Kanungo does not disclose sending the first prompt message to the smart mobile terminal through a Bluetooth.
Jung teaches a smart wearable device system (Fig. 1, AI device 10) comprising a smart wearable device (¶50, glass type AI device (a smart glass)) and a smart mobile terminal (¶296, AI device 10 supported like a mobile device) communicating with each other via Bluetooth (¶98), where a speech to text server configured to convert first user speech into a first text using a speech to text engine (Fig. 1, STT server 20 and see ¶58).
Kanungo noted that all or some of the operations executed on the electronic device 101 / smart glasses can be executed on another or multiple other electronic devices such as electronic devices 102 / smart mobile terminal or server 106 (¶45).

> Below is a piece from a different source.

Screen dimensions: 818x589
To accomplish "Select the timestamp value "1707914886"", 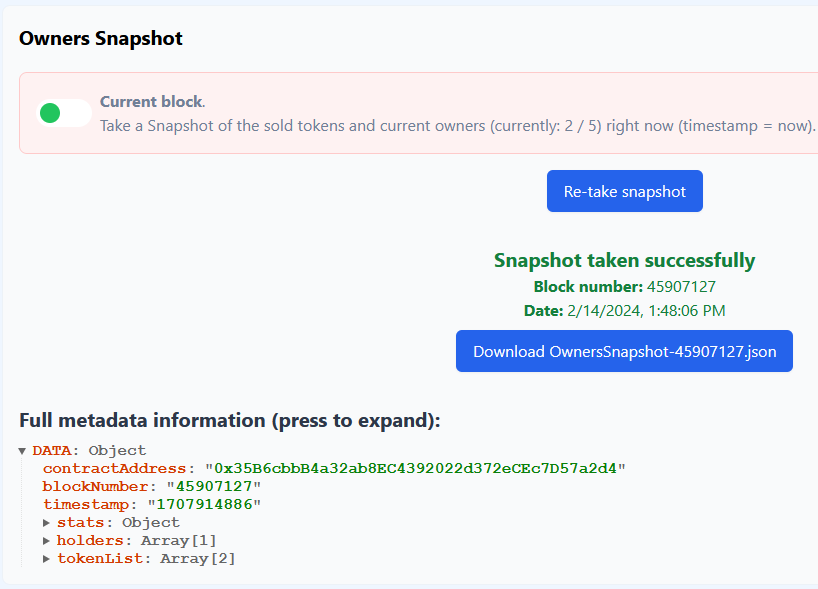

When implement a speech to text engine on the group of one or more servers constituting server 106 (Kanungo, ¶45) to convert first user speech into first text to generate the first prompt message based on semantic parsing as requested by electronic device 101 / smart wearable device and requesting server 106 (the group of one or more servers with one being the prompt server and the other being the model server configured with GAILLM) configured with GAILLM to generate the task execution command, it would’ve been obvious to one ordinarily skilled in the art before the effective filing date of the invention to implement a Bluetooth type wireless network to facilitate transfer of first prompt message from electronic device 101 / smart glasses to electronic device 102 / smart mobile terminal in order to transmit and receive data from external devices through wireless communication technologies (Jung, ¶97).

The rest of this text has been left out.